Where a deputy wishes to discontinue in the role, an application must be made to the court.
The applicant sought to be appointed as Property and Affairs Deputy in 7 cases where the Council no longer wished to act as deputy. The key issues were:
i. What should be the approach of the court when a deputy who has previously consented to act now wishes to discontinue?
ii. To what extent should the court consider the Council's compliance, or otherwise, with Section 149 of the Equality Act 2010 when considering a deputy's application to withdraw?
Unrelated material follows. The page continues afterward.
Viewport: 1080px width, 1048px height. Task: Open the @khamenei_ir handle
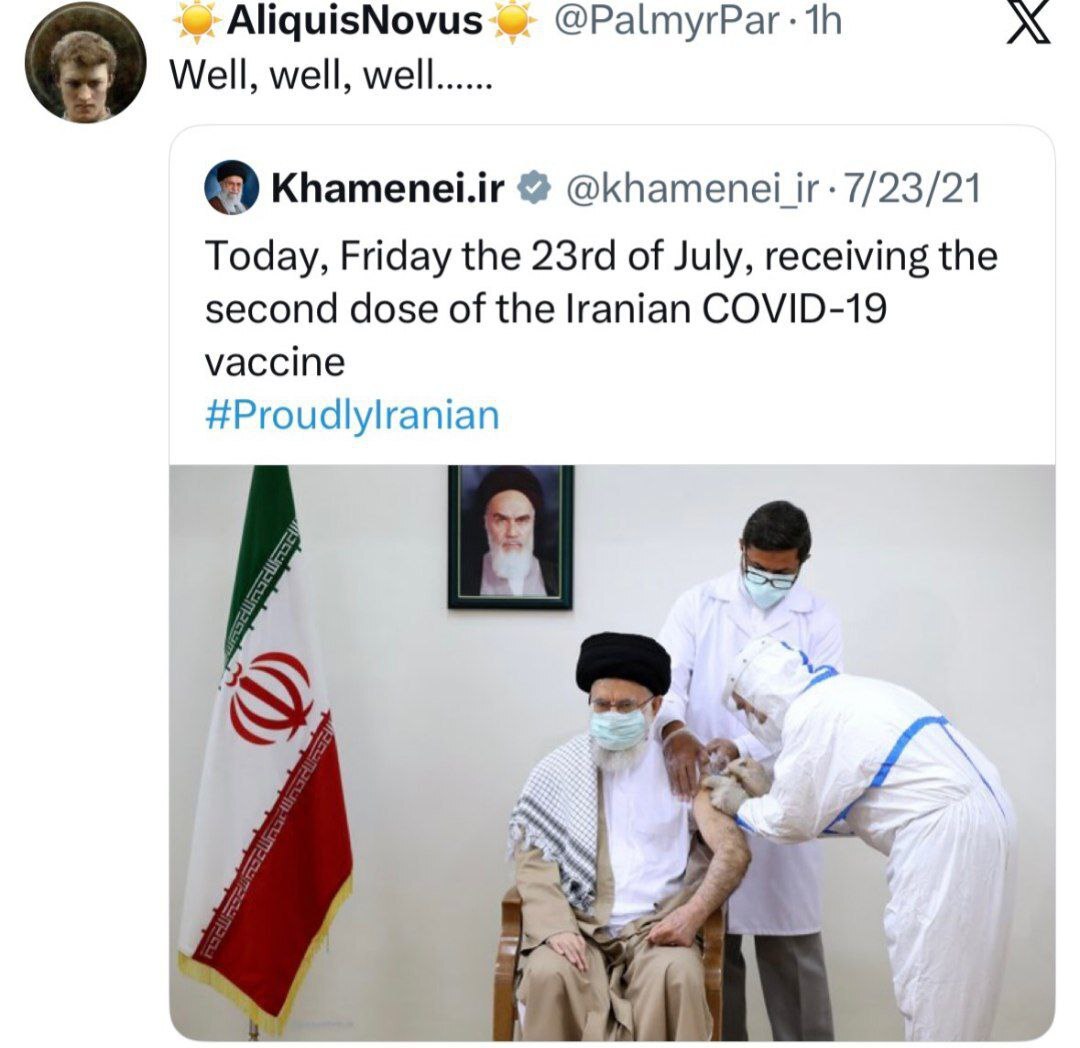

The court said that it was important to identify that when a deputy indicates an intention to withdraw consent to act, this requires an application to be made to the court. In such circumstances it was axiomatic that the withdrawal of the deputy's consent to act is not, in itself, determinative of the decision to discharge. The decision is for the court. When the court comes to consider an application by a deputy to be discharged from the role it will arrive at its decision by focusing on the impact on P of either granting or refusing the application. When approaching its task, the court will consider whether the application is consistent with the objectives of the MCA i.e. whether or not the application is motivated to promote P's best interests in accordance with the principles that the court identified. If the application appears to be driven by arbitrary or discriminatory criteria devised, for example to save costs, then the court (if it identifies them) will take them in to account to whatever degree is appropriate when coming to its decision. This will not be in consequence of a public law style review of compliance with Equality legislation, but rather the application of the principles of the MCA.